WHAT THE EXERCISE ASKS: Find each line below that contains the word "height", and copy those lines unchanged.
>> begin EXCERPTED DATA
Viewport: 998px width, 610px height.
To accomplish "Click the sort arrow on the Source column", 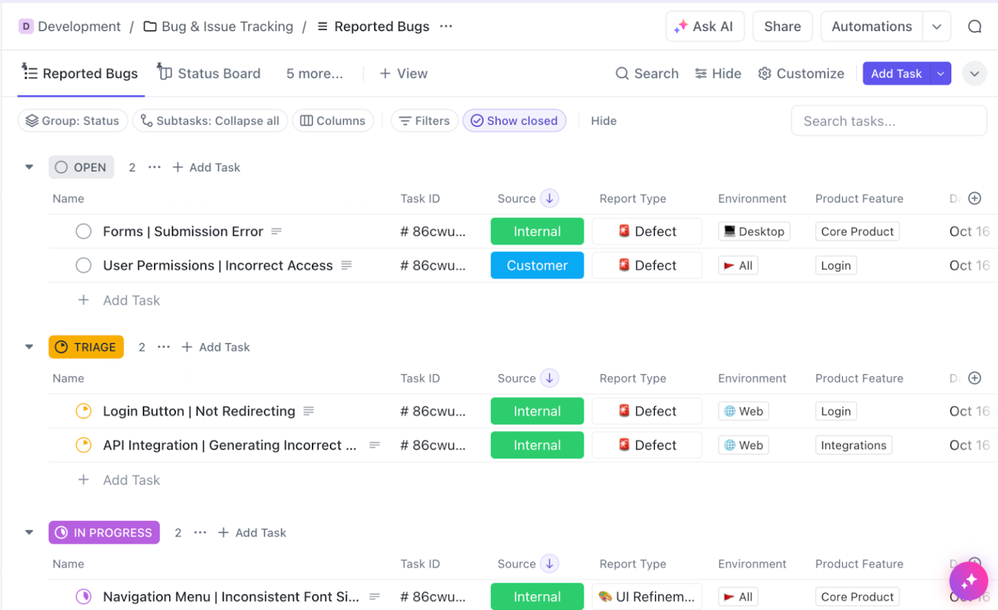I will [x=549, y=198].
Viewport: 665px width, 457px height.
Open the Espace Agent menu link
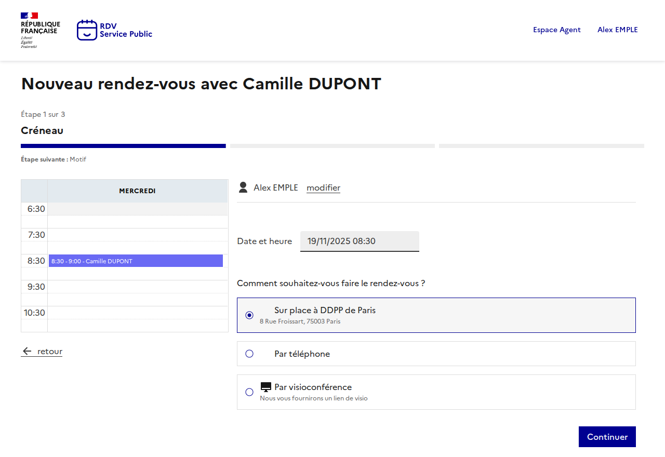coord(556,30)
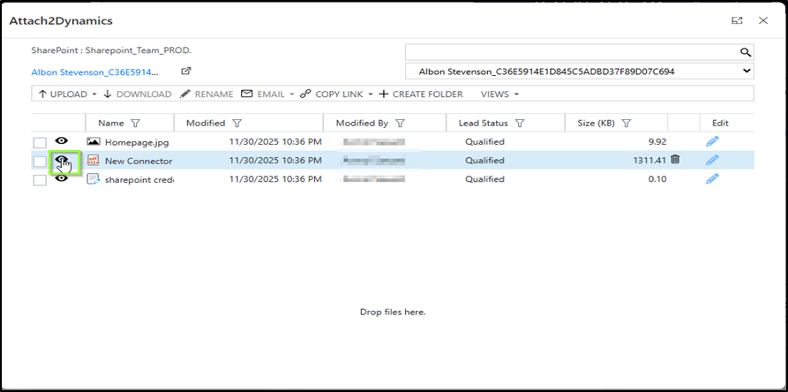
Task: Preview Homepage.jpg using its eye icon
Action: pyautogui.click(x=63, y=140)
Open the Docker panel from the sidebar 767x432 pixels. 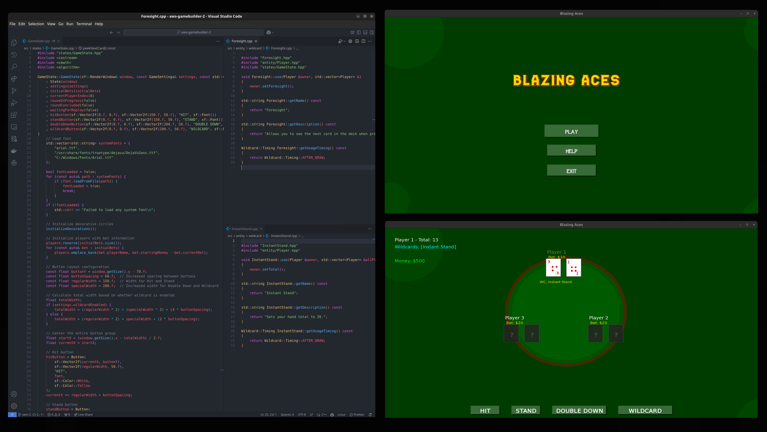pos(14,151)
>> end EXCERPTED DATA
FINAL RESULT:
Viewport: 998px width, 610px height.
Viewport: 665px width, 457px height.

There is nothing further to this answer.